■ Tasks and exercises
- A) Decide whether each statement below agrees with the database indexing text. Answer yes or no for each and quote the exact words of the text that decide it.
(i) Postgres automatically indexes foreign key columns.
(ii) At 100,000 rows, an unindexed foreign key column causes timeouts.
(iii) On Postgres, indexes can be added without locking the table.
- B) Answer these questions from the database indexing text:
(i) Which standard's time-behaviour is said to capture query latency degradation?
(ii) What should be used to verify query plans before and after adding a composite index?
(iii) What is added in Prisma to declare an index?
- C) Reproduce the part of the database indexing text that opens with the words "High because missing" and closes with "before and after.", keeping every character unchanged.

-- START OF Reading passage --

An unindexed email column means every login attempt performs a full table scan. An unindexed FK column means every JOIN on that relationship scans the entire child table. At 10,000 rows this is slow; at 100,000 rows it causes timeouts. Postgres does not automatically index FK columns — unlike MySQL — so every *_id column added by an ORM is unindexed until explicitly declared. ISO 25010 time-behaviour directly captures this: query latency degrades predictably as data volume grows, and the degradation is sharp rather than gradual when no index exists. Missed indexes on status or created_at columns produce full scans on the most common listing and filtering queries in the application.
High because missing indexes cause full table scans on every query of the affected column, producing latency that grows linearly with row count and degrades user experience at scale.
Add @@index in Prisma or CREATE INDEX in SQL for every FK column, high-cardinality filter column (email, slug, external_id), and sort column (created_at) used in listing endpoints.
model Order {
id String @id @default(uuid())
userId String
status String
@@index([userId])
@@index([userId, status])
}
-- Add indexes without locking the table on Postgres
CREATE INDEX CONCURRENTLY idx_orders_user_id ON orders(user_id);
CREATE INDEX CONCURRENTLY idx_posts_created_at ON posts(created_at DESC);
For composite queries that filter on two columns together, a composite index beats two single-column indexes — verify query plans with EXPLAIN ANALYZE before and after.

-- END OF Reading passage --
-- START OF Supplied material --

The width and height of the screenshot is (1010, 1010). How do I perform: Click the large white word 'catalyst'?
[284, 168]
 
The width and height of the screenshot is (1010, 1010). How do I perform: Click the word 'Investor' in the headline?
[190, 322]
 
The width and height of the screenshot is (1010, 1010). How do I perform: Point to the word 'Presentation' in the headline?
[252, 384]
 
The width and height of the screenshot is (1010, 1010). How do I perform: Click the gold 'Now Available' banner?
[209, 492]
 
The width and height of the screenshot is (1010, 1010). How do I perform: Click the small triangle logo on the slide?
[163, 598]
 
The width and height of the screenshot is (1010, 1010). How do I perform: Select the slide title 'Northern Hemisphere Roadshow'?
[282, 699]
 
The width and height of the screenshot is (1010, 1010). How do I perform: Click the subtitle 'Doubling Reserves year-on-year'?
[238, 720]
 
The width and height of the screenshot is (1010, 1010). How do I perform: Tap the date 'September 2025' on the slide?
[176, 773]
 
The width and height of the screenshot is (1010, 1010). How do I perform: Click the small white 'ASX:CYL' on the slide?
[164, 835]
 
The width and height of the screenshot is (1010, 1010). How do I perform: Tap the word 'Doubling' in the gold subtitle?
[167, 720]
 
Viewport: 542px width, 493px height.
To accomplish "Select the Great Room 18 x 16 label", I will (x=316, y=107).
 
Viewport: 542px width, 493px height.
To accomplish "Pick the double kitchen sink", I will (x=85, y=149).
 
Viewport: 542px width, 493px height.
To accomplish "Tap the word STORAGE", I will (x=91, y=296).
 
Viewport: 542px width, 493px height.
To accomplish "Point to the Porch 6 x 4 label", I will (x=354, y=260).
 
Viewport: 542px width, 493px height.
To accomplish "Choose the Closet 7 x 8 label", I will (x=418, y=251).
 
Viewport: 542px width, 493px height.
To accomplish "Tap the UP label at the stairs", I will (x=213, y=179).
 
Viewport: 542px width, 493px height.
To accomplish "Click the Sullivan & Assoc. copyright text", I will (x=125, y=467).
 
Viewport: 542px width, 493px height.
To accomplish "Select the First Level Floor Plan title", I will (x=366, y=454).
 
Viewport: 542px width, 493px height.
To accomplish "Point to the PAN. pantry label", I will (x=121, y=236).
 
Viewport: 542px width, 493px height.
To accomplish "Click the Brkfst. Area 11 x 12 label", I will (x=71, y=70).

-- END OF Supplied material --

■ The replies
- A)
(i) No: "Postgres does not automatically index FK columns"
(ii) Yes: "at 100,000 rows it causes timeouts"
(iii) Yes: "Add indexes without locking the table on Postgres"

- B)
(i) ISO 25010
(ii) EXPLAIN ANALYZE
(iii) @@index

- C)
High because missing indexes cause full table scans on every query of the affected column, producing latency that grows linearly with row count and degrades user experience at scale.
Add @@index in Prisma or CREATE INDEX in SQL for every FK column, high-cardinality filter column (email, slug, external_id), and sort column (created_at) used in listing endpoints.
model Order {
id String @id @default(uuid())
userId String
status String
@@index([userId])
@@index([userId, status])
}
-- Add indexes without locking the table on Postgres
CREATE INDEX CONCURRENTLY idx_orders_user_id ON orders(user_id);
CREATE INDEX CONCURRENTLY idx_posts_created_at ON posts(created_at DESC);
For composite queries that filter on two columns together, a composite index beats two single-column indexes — verify query plans with EXPLAIN ANALYZE before and after.